Kamu bankaları, konut satışlarını desteklemek için beşyüz bin liraya kadar konut kredilerinden aylık 0.99 (yıllık 11.88) faiz alıyor. Daha yüksek konut kredileri için bu faiz kademeli olarak artıyor. Söz gelimi 1 milyon üstü konut kredilerinin aylık 1.39 (yıllık yüzde 16.68)'e çıkıyor.
Merkez Bankası Ağustos ayı beklenti anketi sonuçlarına göre, 12 ay sonra TÜFE oranı yüzde 12.77 olarak bekleniyor. Bu şartlarda yıllık 11.88 konut kredi faizi, eksi reel faiz demektir. Bu eksi reel faiz kamu bankalarının zarar hanesine yazılacak ve bu zarar da hazine tarafından halkın vergileri ile kapatılacaktır.
Bu şartlarda konut alanlara halk cebinden destek veriyor demektir. Eğer bu konutlar sosyal konut olsaydı fazla sorun olmazdı. Zira sosyal konut toplumda gelir dağılımının düzelmesine ve sosyal huzurun artmasına katkı yapar. Bu da herkes için pozitif etki yapar. Vergilerimizle sosyal konut maliyetine katılmamızın sosyal maliyeti daha düşük kalır veya tersine sosyal fayda doğar.
Ancak kazın ayağı öğle değil… Devlet lüks konut yaparak gelir sağlıyor. Biz lüks konut alana da vergi desteği veriyoruz. Dahası, TOKİ bu lüks konutların imar iznini, plan ve projesini de kendisi yapıyor. Özel sektöre karşı haksız rekabet oluşuyor. Piyasa düzenini bozuyor.
Devlet tekellerini özelleştiren bir idarenin, bir özel mal olan lüks konut üretmesi çelişkili bir durum değil mi?

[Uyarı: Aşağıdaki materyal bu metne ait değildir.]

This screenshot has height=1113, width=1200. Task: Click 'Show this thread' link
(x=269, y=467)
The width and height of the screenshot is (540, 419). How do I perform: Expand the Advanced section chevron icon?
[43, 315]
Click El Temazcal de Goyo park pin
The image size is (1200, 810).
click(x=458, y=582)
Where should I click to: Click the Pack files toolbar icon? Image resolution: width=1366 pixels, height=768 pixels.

Dün sosyal medyada yer alan bir haber vardı: TOKİ' ile en fazla ortaklık yapan Ağaoğlu, değeri 9 milyon liraya ulaşan 5 aracını satışa çıkardı. Bu araçların içinde 2013 model bir Rolls Royce Fantom'un değeri 3 milyon 700 bin lira olarak belirtilmiş.